Labillardiere, J.J.H. de (1825) Sertum Austro-Caledonicum : 25. Type: New Caledonia, J. J. H. de Labillarddiere s. n.; holo: P.
Bloodhorn; Scarlet Wedge-apple; Ochrosia
Occasionally grows into a small tree but usually flowers and fruits as a shrub about 3 m tall.
Twigs and petioles produce a milky exudate. Intramarginal vein (or two intramarginal veins) quite distinct particularly on the underside of the leaf blade, intramarginal vein 1 mm or more from the margin. Leaves usually in whorls of three or four. Numerous brown processes (glands?) up to 1 mm long wedged between the petiole and the twig. Leaf blades about 11-17 x 3.5-7 cm, petioles about 0.5-1.1 cm long, channelled on the upper surface. Lateral veins about 20-25 on each side of the midrib.
Flowers about 12-14 mm diam. Calyx lobes about 2 mm long. Corolla tube about 12-13 mm long, lobes glabrous, about 9-19 mm long. Anthers longer than the filaments, inserted in the corolla tube about 2 mm from the apex, gradually tapering to a point at the apex. Anthers included in the corolla tube at anthesis. Ovules attached to a comparatively large marginal placenta. Styles two, joined at least towards the apex. Stigma globular with two small lobes at the apex.

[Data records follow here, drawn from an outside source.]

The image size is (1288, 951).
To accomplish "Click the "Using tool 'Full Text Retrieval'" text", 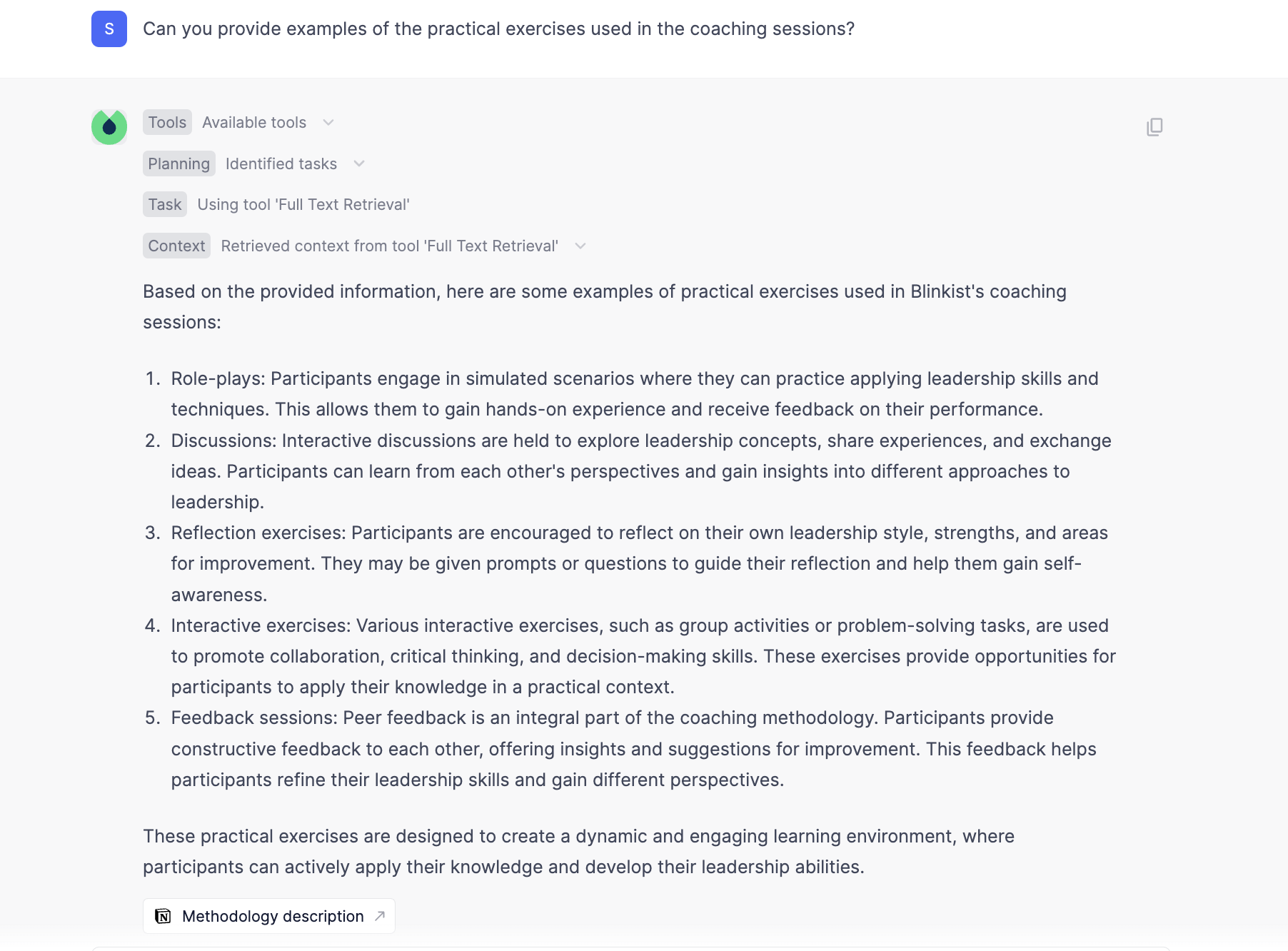I will (303, 205).
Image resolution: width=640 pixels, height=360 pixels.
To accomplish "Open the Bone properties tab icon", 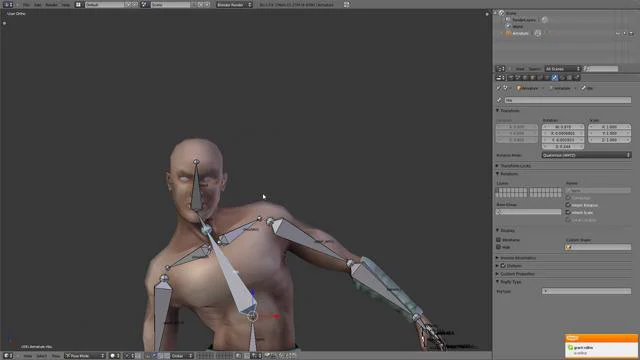I will coord(555,78).
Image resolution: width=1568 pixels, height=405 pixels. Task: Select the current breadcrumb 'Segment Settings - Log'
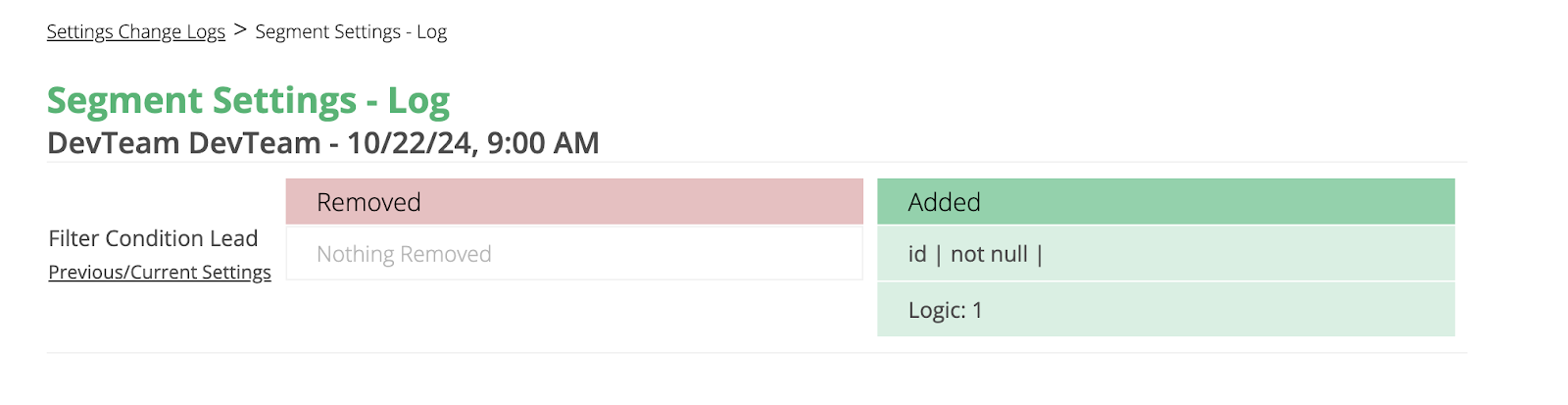tap(351, 31)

Cotyledons ovate to elliptic, about 33-36 x 18-20 mm, petiole short. First pair of leaves narrowly elliptic or narrowly ovate, about 60 x 17 mm, margins entire. At the tenth leaf stage: leaf blade elliptic or obovate, apex obtuse or acute, base attenuate, glabrous. Stems and leaves produce a milky exudate. Seed germination time 270 to 522 days.
Occurs in NEQ, CEQ and southwards to south-eastern Queensland. Altitudinal range small, usually close to sea level. Grows in beach forest or on the landward side of mangroves. Occasionally cultivated and survives quite happily at an altitude of 750 m on the Atherton Tableland. Also occurs in the Pacific islands.
Sap poisonous. Austin, D. F. 1998. Poisonous Plants of Southern Florida.
Leaf and stem material of this species was active against some tumors. Collins et al. (1990).
This plant was used in colonial medicine, bark used to treat malaria, but contains no quinine. Cribb (1981).